Derek e Danny, bem como os outros jovens da gangue, não são apenas racistas e cheios de ódio porque alguém mais velho lhes disse que eles são superiores, mas, sobretudo, porque permitiram se contaminar e, em meio a momentos difíceis, preferiram sucumbir ao caminho mais fácil, desconsiderando outras possibilidades e abordagens. Não é porque seu pai morreu em um bairro negro (apartheid?) que Derek tornou-se uma máquina racista de destruição e sim porque não se permitiu observar o que acontecia de fato ao seu redor e ser tocado por palavras de respeito e tolerância.

É somente na prisão que, paradoxalmente, Derek se liberta, mais que isso, pelas mãos de homens negros, os quais até ali odiava. Ao permitir ser tocado por outra perspectiva, por outro olhar, Derek percebeu que aquilo que tinha feito da sua vida não fazia sentido algum e somente trouxera destruição para ele e para aqueles que estavam ao seu redor, como a péssima influência que foi para o irmão.
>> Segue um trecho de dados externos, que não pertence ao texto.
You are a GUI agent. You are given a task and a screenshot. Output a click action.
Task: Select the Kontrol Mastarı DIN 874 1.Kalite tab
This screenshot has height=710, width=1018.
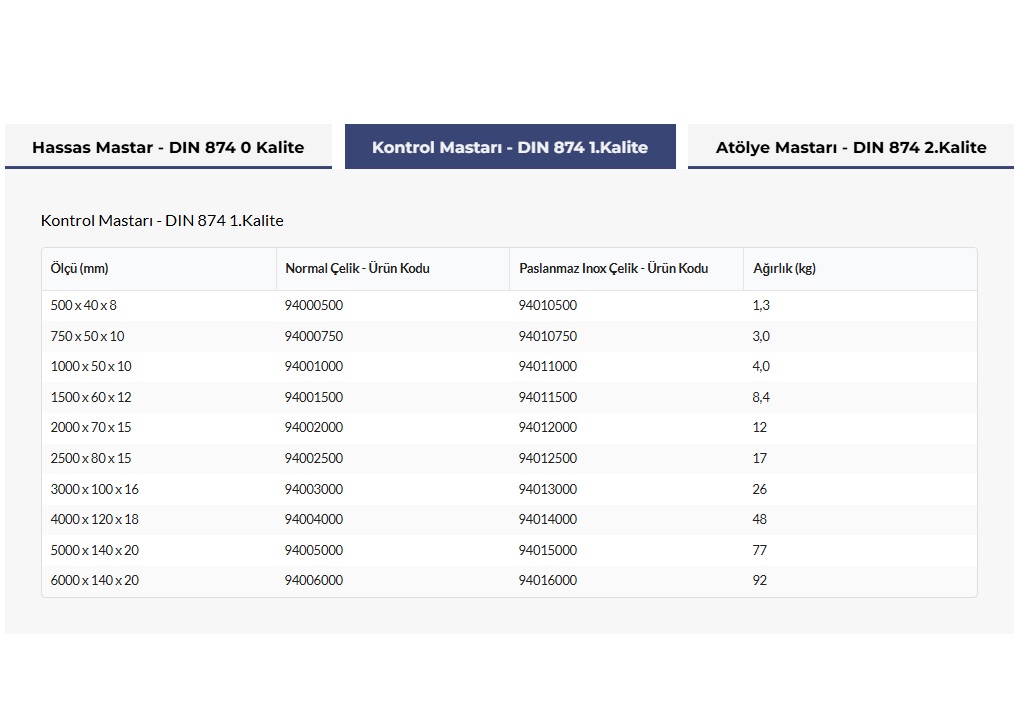pos(510,147)
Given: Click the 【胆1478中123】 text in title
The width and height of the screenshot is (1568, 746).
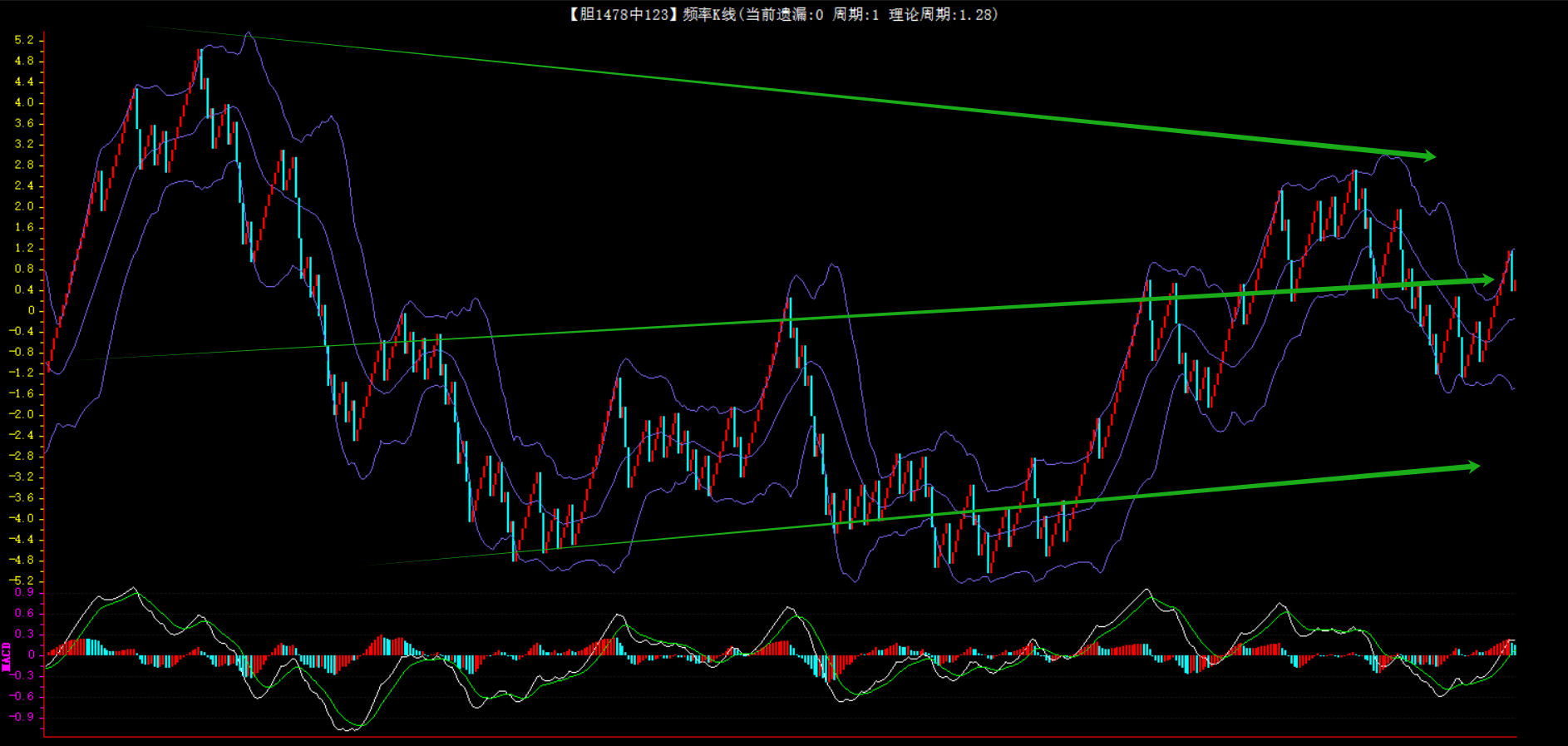Looking at the screenshot, I should (x=624, y=14).
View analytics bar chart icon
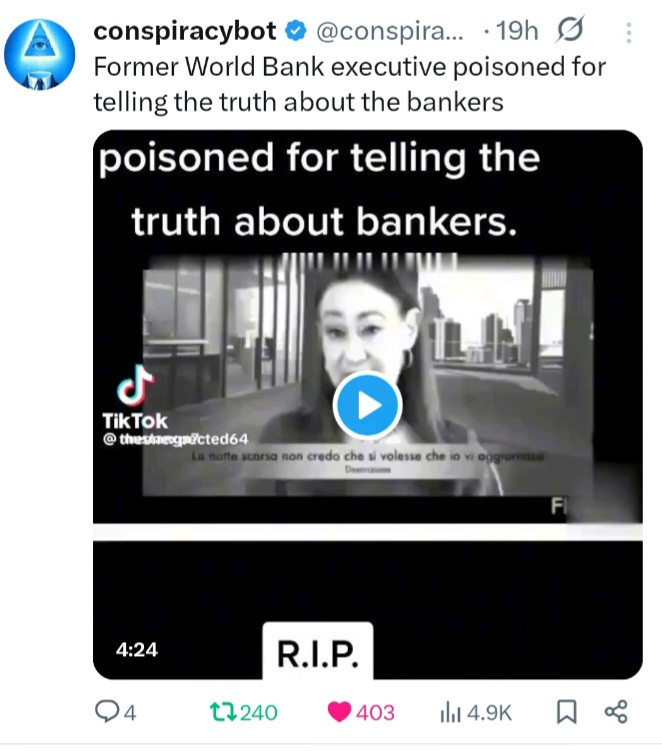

Enquanto se fazia as perguntas erradas, Derek jamais conseguia as respostas certas. Foi somente quando pensou e fez a pergunta certa, que obteve a resposta que precisava.

“Bob Sweeney – Houve um tempo em que eu culpava a tudo e a todos por toda dor, sofrimento e as coisas desprezíveis que aconteciam comigo e que eu via acontecer com o meu povo. Eu culpava todo mundo. Culpava os brancos, culpava a sociedade, culpava Deus. E eu não tinha resposta porque fazia as perguntas erradas. Você deve fazer a pergunta certa.

Derek – E qual é?

Bob Sweeney – Alguma coisa do que fez tornou sua vida melhor?”

Infelizmente, para Derek, tudo que fizera e transmitira gerou frutos e as consequências foram inevitáveis, o que nos leva à cena final. Mas, para nós, talvez esse ponto ainda não tenha chegado e, assim, ainda é tempo para fazermos a pergunta certa, destruir toda semente de ódio e reavaliar o que vivemos, como fez Derek e também Danny, através da história do seu irmão, afinal, “Nós não somos inimigos, mas amigos” e, como disse Danny:

“O ódio é um ônus, a vida é muito curta para se estar sempre com raiva. Não vale a pena.”